* [Given data]
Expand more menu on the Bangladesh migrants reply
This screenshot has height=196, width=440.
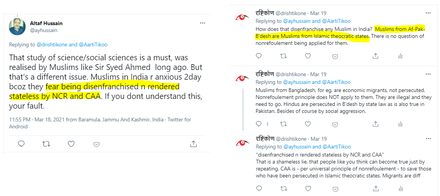click(428, 74)
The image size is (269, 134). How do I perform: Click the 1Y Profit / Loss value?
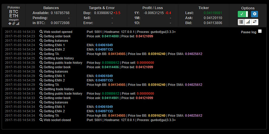point(154,13)
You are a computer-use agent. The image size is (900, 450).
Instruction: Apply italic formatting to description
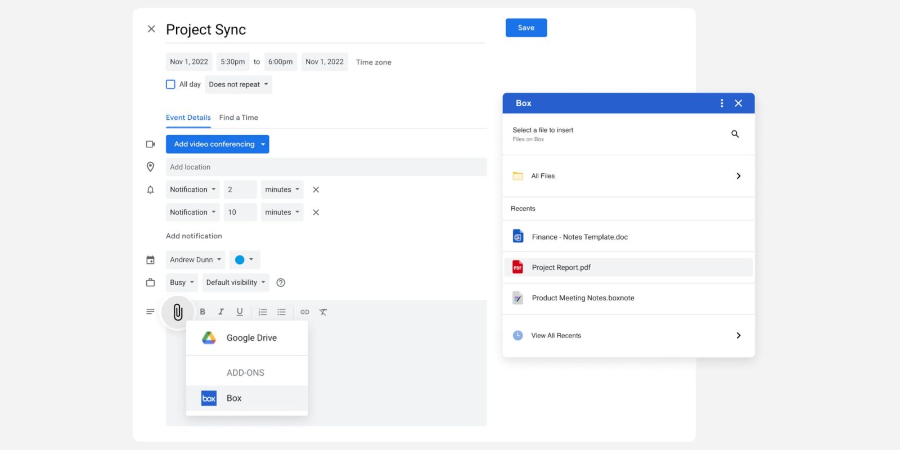point(221,312)
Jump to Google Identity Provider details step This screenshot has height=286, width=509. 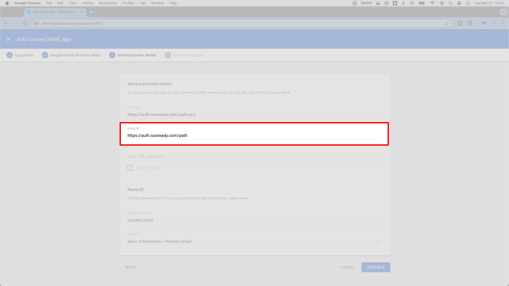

* [What the task asks] No pictures belong in the copy: reproduce exactly the lines above from the one that contains "You are a computer-use" through the last line of the entries.

* [Exercise result]
You are a computer-use agent. The image size is (900, 450).
Instruction: Apply italic formatting to description
point(221,312)
Jump to Google Identity Provider details step This screenshot has height=286, width=509. 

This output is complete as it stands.